I also see your point about the possibility of compiler pessimization. Thanks for emphasizing that. My personal interest in lock-free programming is to eke the most performance out of multicore devices, so I care about that quite a bit. Currently, my gut feeling is that it's still possible to implement data structures that are relatively free from such pessimizations -- I'll be sharing examples on this blog, and will definitely be on the lookout for such pessimizations.

Reply

John Bartholomew's avatar

John Bartholomew· 282 weeks ago

I think I have misunderstood something. If you have: 

A = 42; 
#StoreStore 
atomic_store_relaxed(&ready, 1); 

Then that seems to be a different guarantee than: 

A = 42; 
release_fence(); // memory operations can move up but not down past this fence 
atomic_store_relaxed(&ready, 1); 

The first seems to provide the necessary guarantee (that the result becomes visible before the ready flag becomes visible), while the second seems to provide practically no guarantees at all. 

Perhaps I am misunderstanding "keeps all memory operations above the line"?

Reply

3 replies · active 14 weeks ago's avatar - Go to profile

Jeff Preshing· 282 weeks ago

Hi John, I've replied to your previous comment above. Hope it helps. 

In the fence examples, the store occurs immediately after the fence, so it's possible to describe the ordering guarantees by drawing a single line above the store. (If say, the example had some loads between the fence and the store, it wouldn't be so simple as drawing a single line -- a release fence only guarantees that memory operations before itself won't be reordered with the next store.)

Reply

Henry's avatar

Henry· 14 weeks ago

Hi Jeff, 

In the example, your article mentions, "On x86/64, both atomic_thread_fence() calls can simply be implemented as compiler barriers". However, your reply states, "a release fence only guarantees that memory operations before itself won't be reordered with the next store". Without a hardware fence or a special instruction, it seems the CPU can still reorder at runtime. No? 

And according to Herb's post (http://preshing.com/20120913/acquire-and-release-semantics/#IDComment721195803) -- "since we don’t know which following store it has to pessimistically apply to ALL ensuing ordinary stores until the next applicable special memory operation synchronization point – it pushes them all down and often doesn’t need to". It seems to suggest that it does more than just a compiler barrier? 

Or actually, you guys are still talking about the instruction reordering at compiler time not runtime? 

Thanks!

Reply

Jeff Preshing's avatar - Go to profile

Jeff Preshing· 14 weeks ago

Normally, the x86/64 doesn't reorder reads and doesn't reorder writes at the hardware level (among other things). That's why a compiler barrier is sufficient to implement those examples on x86/64. See Weak vs. Strong Memory Models.

Reply

's avatar - Go to profile

Kjell· 275 weeks ago

Thanks for a really interesting blog posts about barriers and lock-free programming.

» **EXTRACTED RECORDS**:
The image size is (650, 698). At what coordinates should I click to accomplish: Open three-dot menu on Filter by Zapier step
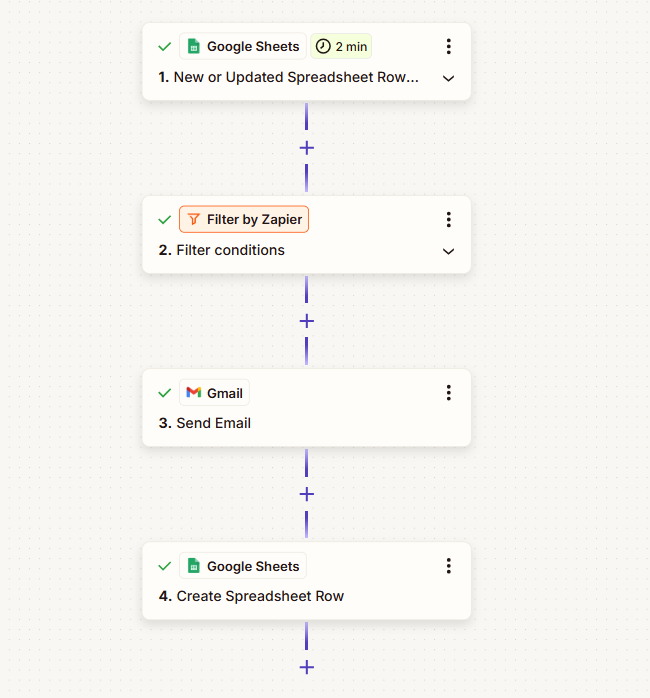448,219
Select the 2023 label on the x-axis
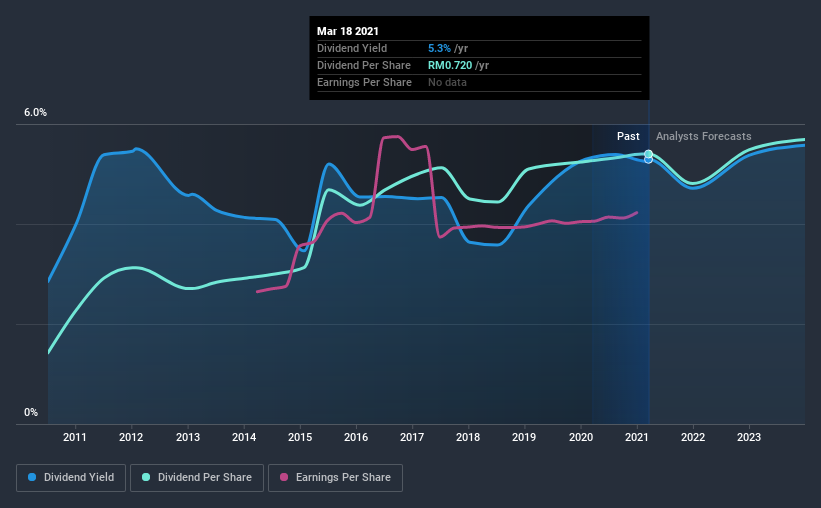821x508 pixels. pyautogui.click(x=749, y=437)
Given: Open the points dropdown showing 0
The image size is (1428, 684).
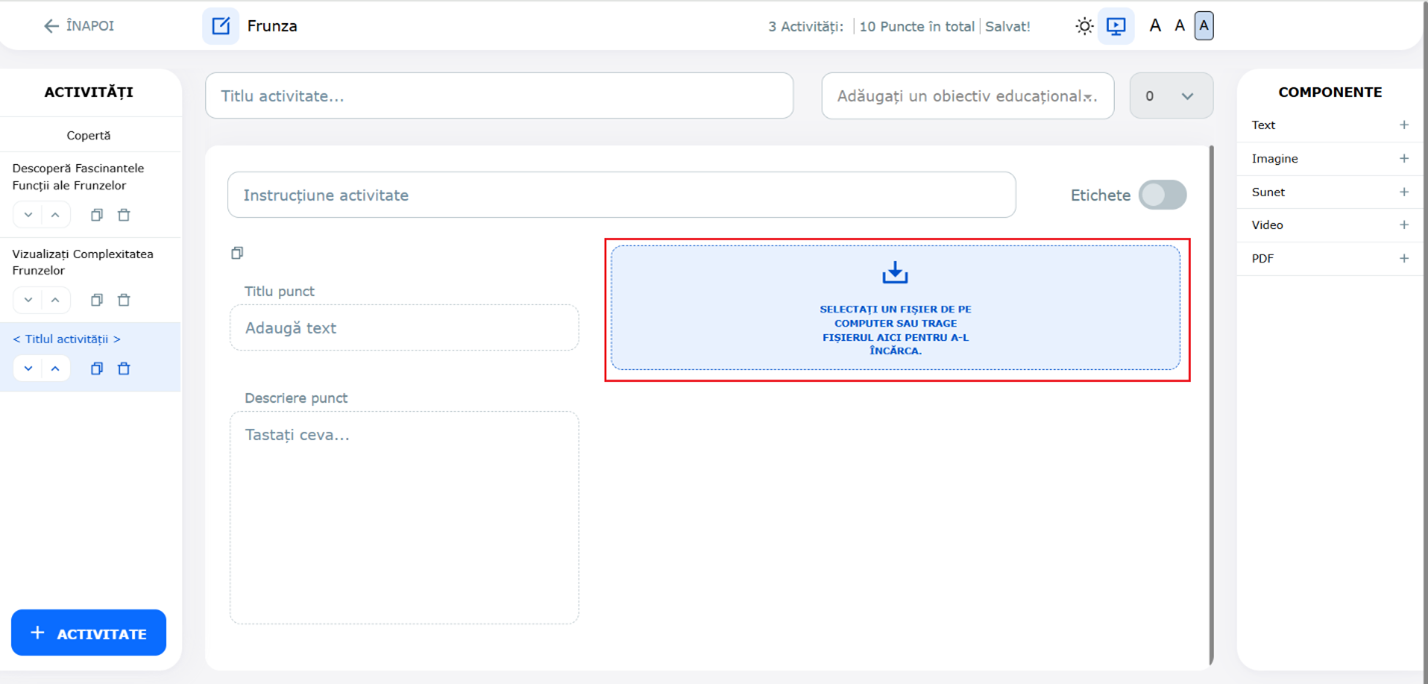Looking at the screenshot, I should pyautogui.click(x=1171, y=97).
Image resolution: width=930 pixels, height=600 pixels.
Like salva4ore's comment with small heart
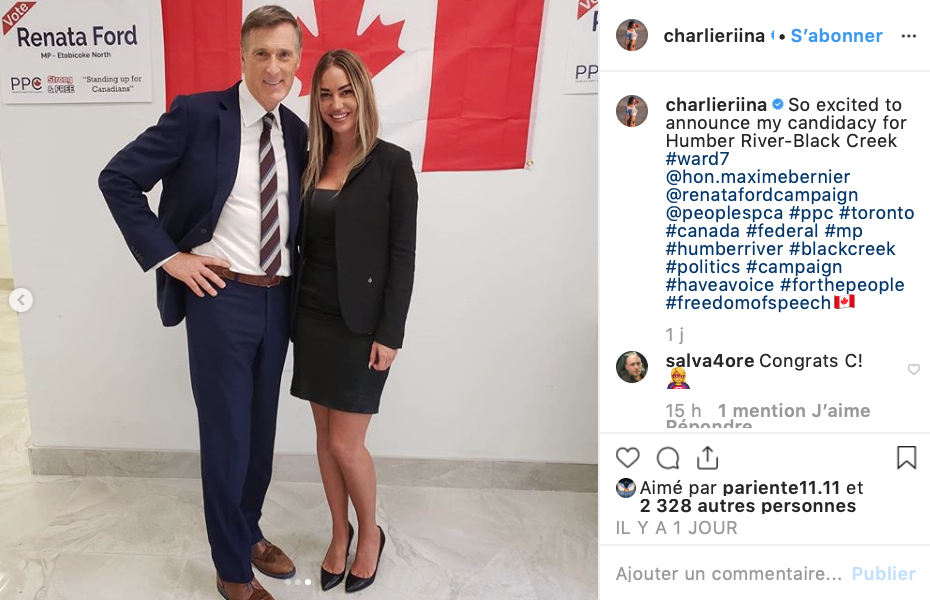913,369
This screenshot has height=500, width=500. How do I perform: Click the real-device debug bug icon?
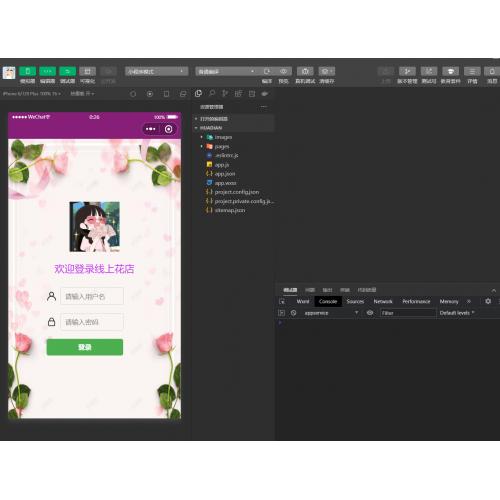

--

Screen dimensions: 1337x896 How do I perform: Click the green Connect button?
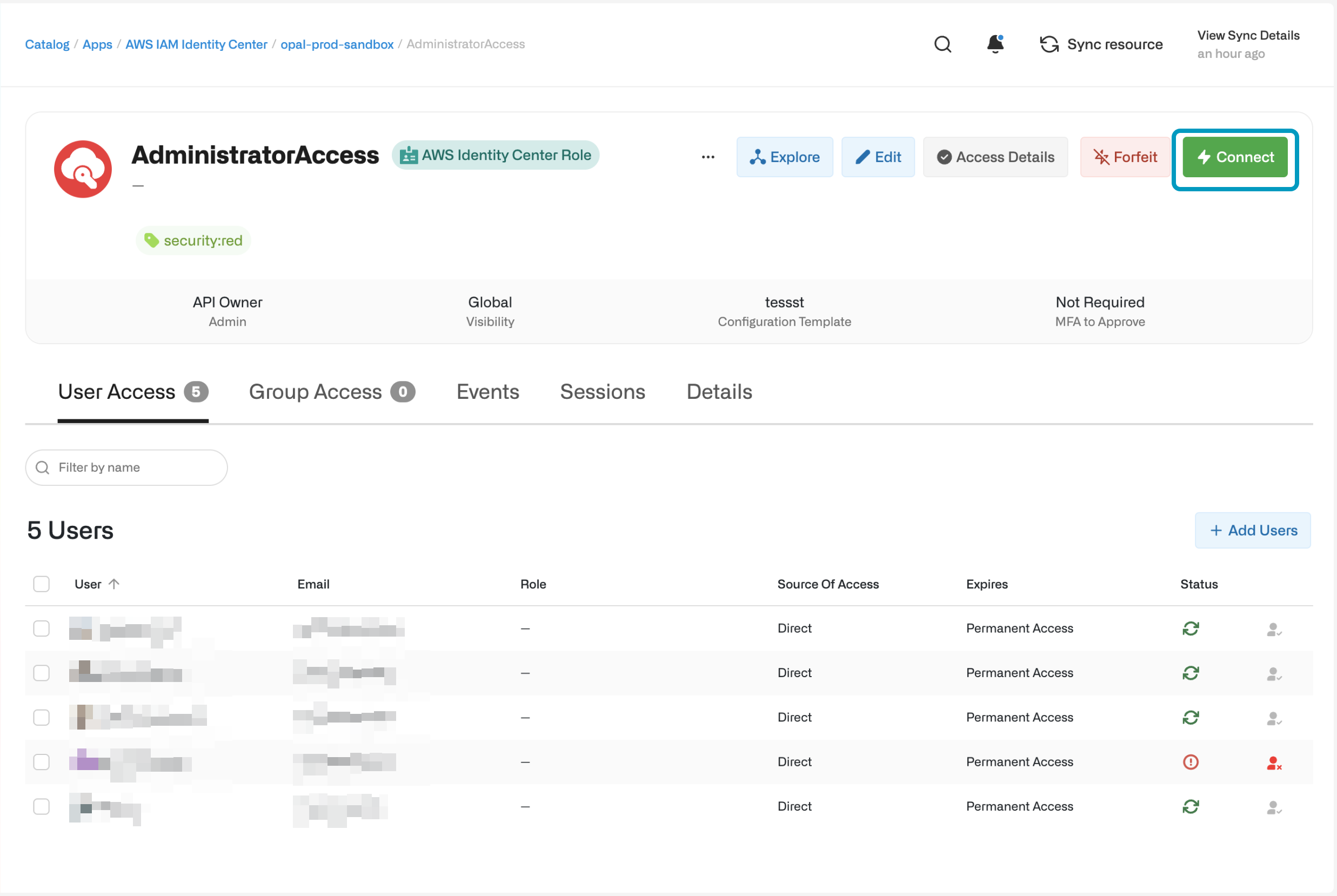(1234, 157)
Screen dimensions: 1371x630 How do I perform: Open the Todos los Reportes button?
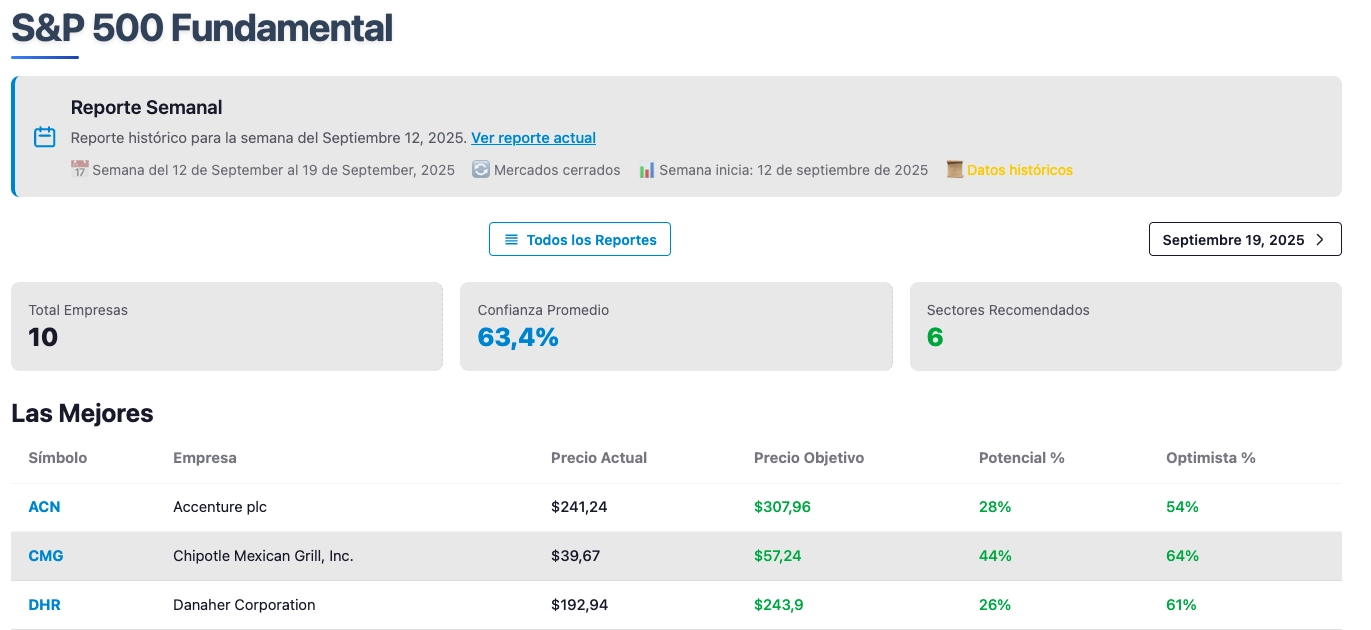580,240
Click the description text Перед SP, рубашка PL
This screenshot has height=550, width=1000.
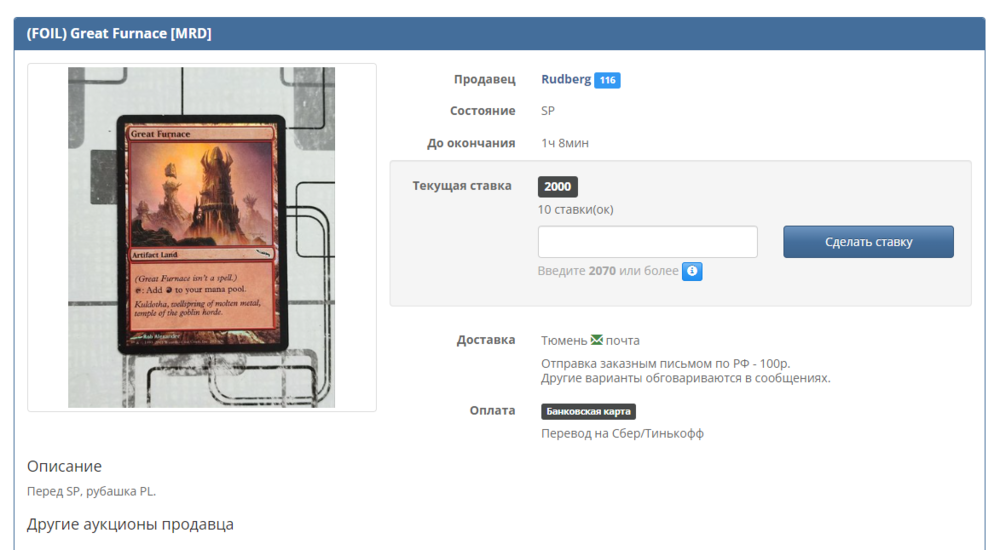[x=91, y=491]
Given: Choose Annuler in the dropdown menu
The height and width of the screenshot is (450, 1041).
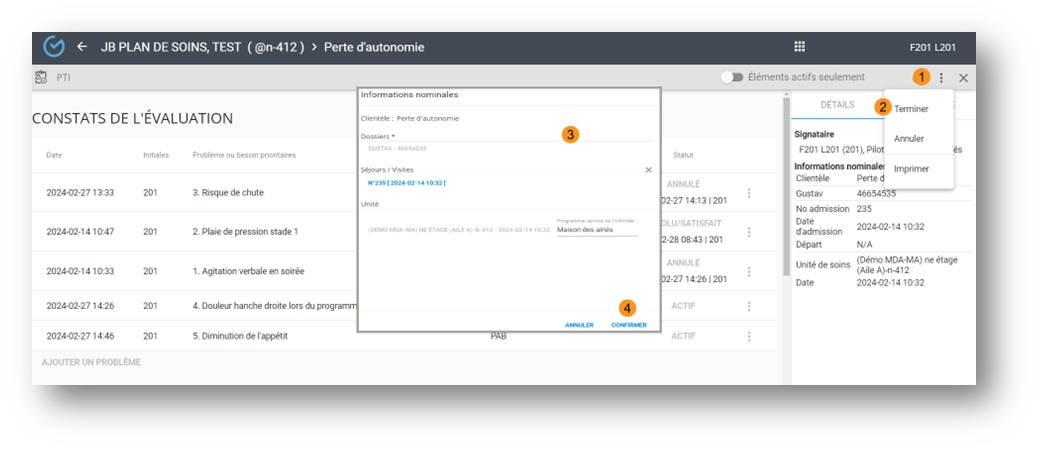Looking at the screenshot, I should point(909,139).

---

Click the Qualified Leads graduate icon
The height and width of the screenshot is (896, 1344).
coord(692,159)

» **REQUIRED ACTIONS**:
- 1) In the memory-fence thread, what is a release fence said to guarantee?
- 2) Return the portion of the memory-fence thread starting with "The first seems" and going on through "guarantees at all.".
Rely on the memory-fence thread alone, with no outside sources.

» **ANSWER LIST**:
- 1) It guarantees only that memory operations before the fence won't be reordered with the next store.

- 2)
The first seems to provide the necessary guarantee (that the result becomes visible before the ready flag becomes visible), while the second seems to provide practically no guarantees at all.